# Exploratory Data Analysis on Password Dataset

This notebook contains exploratory data analysis (EDA) on the password dataset. The goal is to understand the characteristics of the passwords and derive insights that can help in evaluating password strength.

In [None]:
# Import necessary libraries
import pandas as pd
import matplotlib.pyplot as plt
import seaborn as sns

# Set visualization style
sns.set(style='whitegrid')

In [None]:
# Load the dataset
data = pd.read_csv('../data/processed/password_data.csv')
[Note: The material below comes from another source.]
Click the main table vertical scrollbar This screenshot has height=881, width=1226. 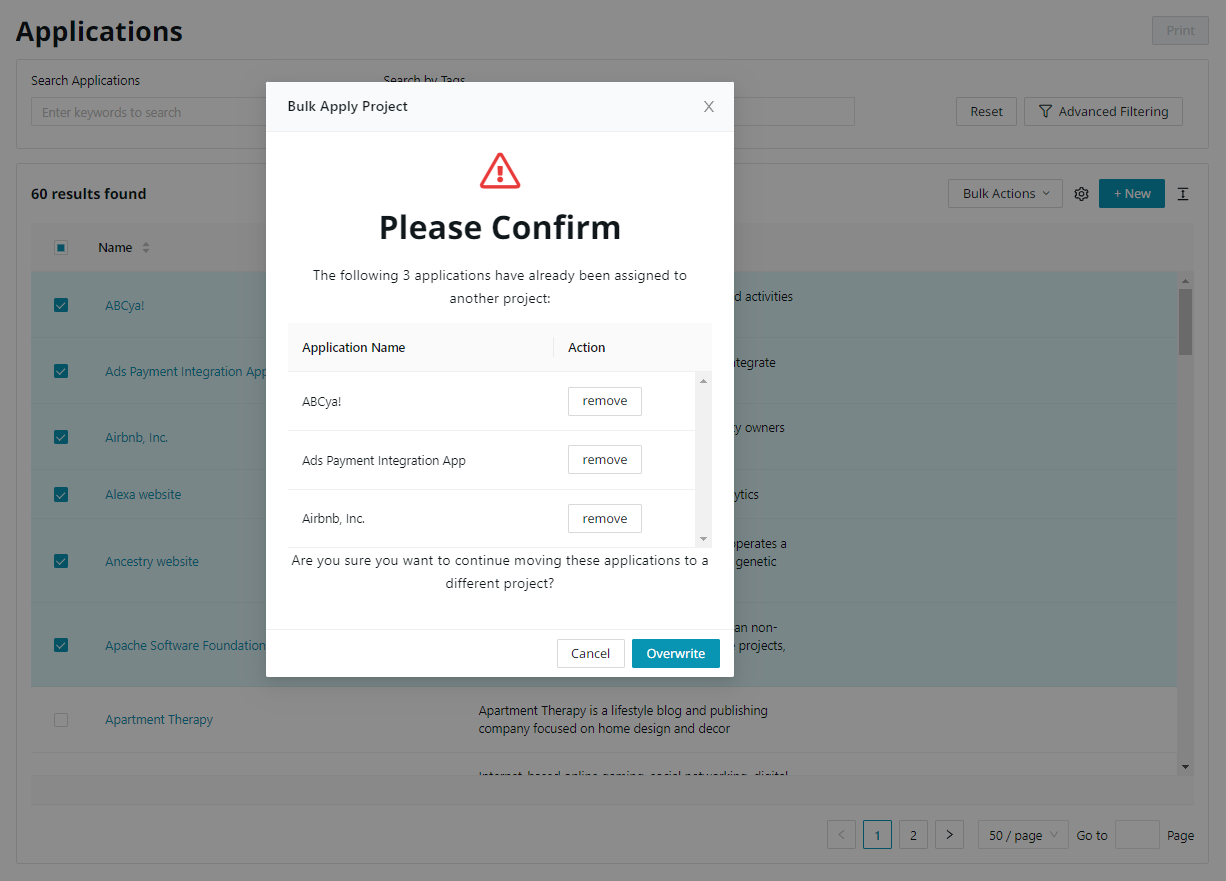(1186, 322)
# Display the first few rows of the dataset
data.head()

In [None]:
# Summary statistics of the dataset
data.describe()

In [None]:
# Visualize the distribution of password lengths
plt.figure(figsize=(10, 6))
sns.histplot(data['password_length'], bins=30, kde=True)
plt.title('Distribution of Password Lengths')
plt.xlabel('Password Length')
plt.ylabel('Frequency')
plt.show()

In [None]:
# Visualize the correlation between features
plt.figure(figsize=(12, 8))
correlation_matrix = data.corr()
sns.heatmap(correlation_matrix, annot=True, fmt='.2f', cmap='coolwarm')
plt.title('Correlation Matrix')
plt.show()

## Insights

1. The distribution of password lengths shows that most passwords are between X and Y characters long.
2. There is a strong correlation between password length and strength score, indicating that longer passwords tend to be stronger.

Further analysis can be conducted to explore other features and their impact on password strength.